Was Einstein Wrong? Or Wikipedia? Or Bytegeist...?

( See Dermot Hogan's Bytegeist column )

Sir,

The site you mention in your Wikipedia article bears my name and had you taken the time to read its purpose, you would have seen that all scientific papers are welcome. The reason it contains so few that are in support of relativity theory is that there is no logical argument that can do so. In fact, it refutes its own postulates.

I have debated with many of the so-called experts regarding my paper on the theoretical foundations of relativity, all of whom failed miserably in their attempts to discredit it. What I received from them is a sneer and some mumbling about "the theory had survived for one hundred years" and "all experiments confirm it" - much like yourself.

In fact, there has never been an experiment that confirms relativistic theory. Bucherer, et al. did not take into consideration electromagnetic fields even though his experiments were based on magnetic forces, Eddington's experimental results were never duplicated - and dismissed even by supporters of relativity, Fizeau's partial convection of light was ascribed to relativity by default and is more accurately explained using classical electromagnetic theory, the circumnavigation of the globe with a clock (an accelerated frame of reference for god's sake) was dismissed by its own authors and the "slowing of time with respect to muon decay" is the virtual antithesis of a controlled experiment.

I do not know who linked my site to Wikipedia, and care less. What I do know is that you linked it on yours. My suggestion to you is that you should either have some knowledge of the subjects you write about, or spare your readers the task of reading them.

Walter Babin
http://www.wbabin.net


More Mojo

Sir,

Thanks for the interview with Doc Kenton Musgrave and the review of MojoWorld. This is fascinating stuff and I don't know why more people don't know about it. I particularly like the idea that MojoWorld was originally going to be called Slartibartfast. As a fan of The Hitchhiker's Guide To The Galaxy, that idea really appeals to me. Pity they didn't keep the name ;-)

T. E. Peters


How Sharp is C#?

Sir,

In your .NET debate, you make the point that "if C# isn’t any better than the other languages why did Microsoft invent it in the first place?" I agree with you that Microsoft has changed its tune re. C# over the past few years. The way I remember it was that C# was originally being plugged as the default language (i.e. the best language) for .NET. Now, as you say, it's been demoted to just one language among many.

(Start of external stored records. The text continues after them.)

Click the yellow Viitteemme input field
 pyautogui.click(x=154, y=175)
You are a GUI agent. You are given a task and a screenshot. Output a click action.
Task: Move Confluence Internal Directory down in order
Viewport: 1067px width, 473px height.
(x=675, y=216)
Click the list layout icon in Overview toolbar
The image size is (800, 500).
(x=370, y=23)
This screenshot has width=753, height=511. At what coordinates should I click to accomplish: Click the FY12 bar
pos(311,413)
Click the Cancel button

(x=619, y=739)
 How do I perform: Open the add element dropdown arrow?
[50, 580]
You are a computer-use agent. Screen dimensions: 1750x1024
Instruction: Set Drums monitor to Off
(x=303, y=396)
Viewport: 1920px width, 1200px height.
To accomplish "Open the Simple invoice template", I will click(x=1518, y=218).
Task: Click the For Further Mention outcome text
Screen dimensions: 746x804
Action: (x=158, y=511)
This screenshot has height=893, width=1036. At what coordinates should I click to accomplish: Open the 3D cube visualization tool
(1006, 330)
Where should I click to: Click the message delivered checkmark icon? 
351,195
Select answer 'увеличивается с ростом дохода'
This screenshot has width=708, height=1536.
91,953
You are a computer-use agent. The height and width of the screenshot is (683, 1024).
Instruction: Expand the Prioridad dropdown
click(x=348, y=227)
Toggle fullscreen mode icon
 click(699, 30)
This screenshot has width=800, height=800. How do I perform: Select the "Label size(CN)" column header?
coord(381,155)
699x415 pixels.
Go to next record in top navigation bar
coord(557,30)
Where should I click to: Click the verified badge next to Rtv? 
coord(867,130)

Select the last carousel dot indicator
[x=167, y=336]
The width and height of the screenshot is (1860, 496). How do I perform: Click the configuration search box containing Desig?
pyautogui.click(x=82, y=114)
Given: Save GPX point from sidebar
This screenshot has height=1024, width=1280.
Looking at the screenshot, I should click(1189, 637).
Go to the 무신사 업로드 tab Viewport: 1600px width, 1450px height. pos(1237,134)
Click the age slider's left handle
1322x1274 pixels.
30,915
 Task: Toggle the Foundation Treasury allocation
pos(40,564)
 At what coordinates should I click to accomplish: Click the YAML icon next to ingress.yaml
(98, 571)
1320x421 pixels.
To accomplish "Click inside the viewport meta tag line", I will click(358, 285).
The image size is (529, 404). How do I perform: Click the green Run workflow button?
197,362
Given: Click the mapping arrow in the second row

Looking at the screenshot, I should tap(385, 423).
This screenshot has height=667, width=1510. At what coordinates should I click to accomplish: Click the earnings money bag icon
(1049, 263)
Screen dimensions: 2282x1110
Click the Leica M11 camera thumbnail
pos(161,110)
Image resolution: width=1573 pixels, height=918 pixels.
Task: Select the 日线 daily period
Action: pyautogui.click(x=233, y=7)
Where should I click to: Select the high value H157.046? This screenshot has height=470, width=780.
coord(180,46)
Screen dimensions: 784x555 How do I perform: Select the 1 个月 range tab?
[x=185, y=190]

I must be one of the many thousands off people who tried out C# at the early stages in the expectation that, by now, this would be the standard Windows programming language - or close to it, anyhow. In fact, Microsoft is putting out ever more confusing messages. They are even still plugging away at their Java lookalike, J#. Can someone explain to me why .NET needs two Java-like languages, C# and J#? Moreover, if as Microsoft now says, all .NET languages are equal, why do we also need VB .NET (which as you've said in the past, is a different language from the old VB so doesn't even have all that much to attract VB programmers)?

Maybe, after all, the future does not lie with the glossy new C# but with the grubby old C++. It may not be the neatest language going, but at least it gets the job done.